- **Written exercise**
Can you copy out, word for word, only the stretch of the listing below from the line containing "The image size" through the line containing "Action: [316, 34]"?

- **Records shown**

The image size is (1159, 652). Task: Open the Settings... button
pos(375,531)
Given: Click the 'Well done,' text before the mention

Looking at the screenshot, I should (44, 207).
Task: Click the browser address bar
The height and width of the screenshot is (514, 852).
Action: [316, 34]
==
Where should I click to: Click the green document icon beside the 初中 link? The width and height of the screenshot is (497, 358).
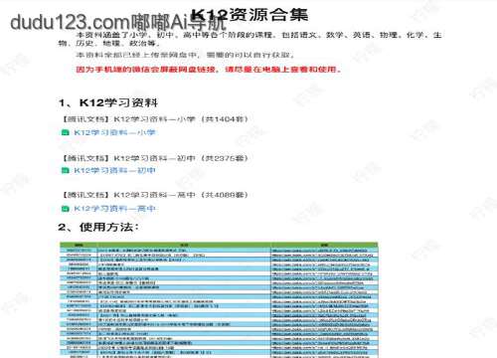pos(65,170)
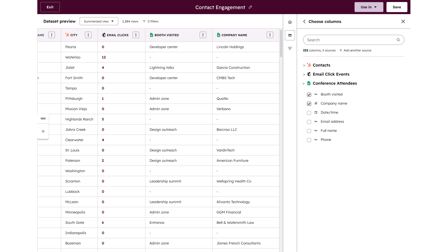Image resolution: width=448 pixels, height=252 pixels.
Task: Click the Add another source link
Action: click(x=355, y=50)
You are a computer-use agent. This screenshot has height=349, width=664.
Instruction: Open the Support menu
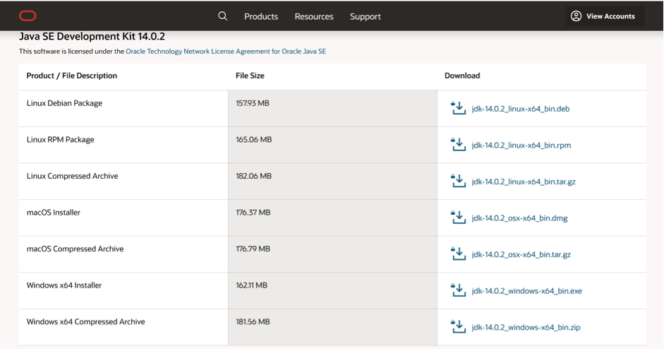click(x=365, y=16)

- **Response for this exercise**
The image size is (1159, 652). Task: Open the Settings... button
pos(375,531)
Given: Click the 'Well done,' text before the mention

Looking at the screenshot, I should (44, 207).
Task: Click the browser address bar
The height and width of the screenshot is (514, 852).
Action: [316, 34]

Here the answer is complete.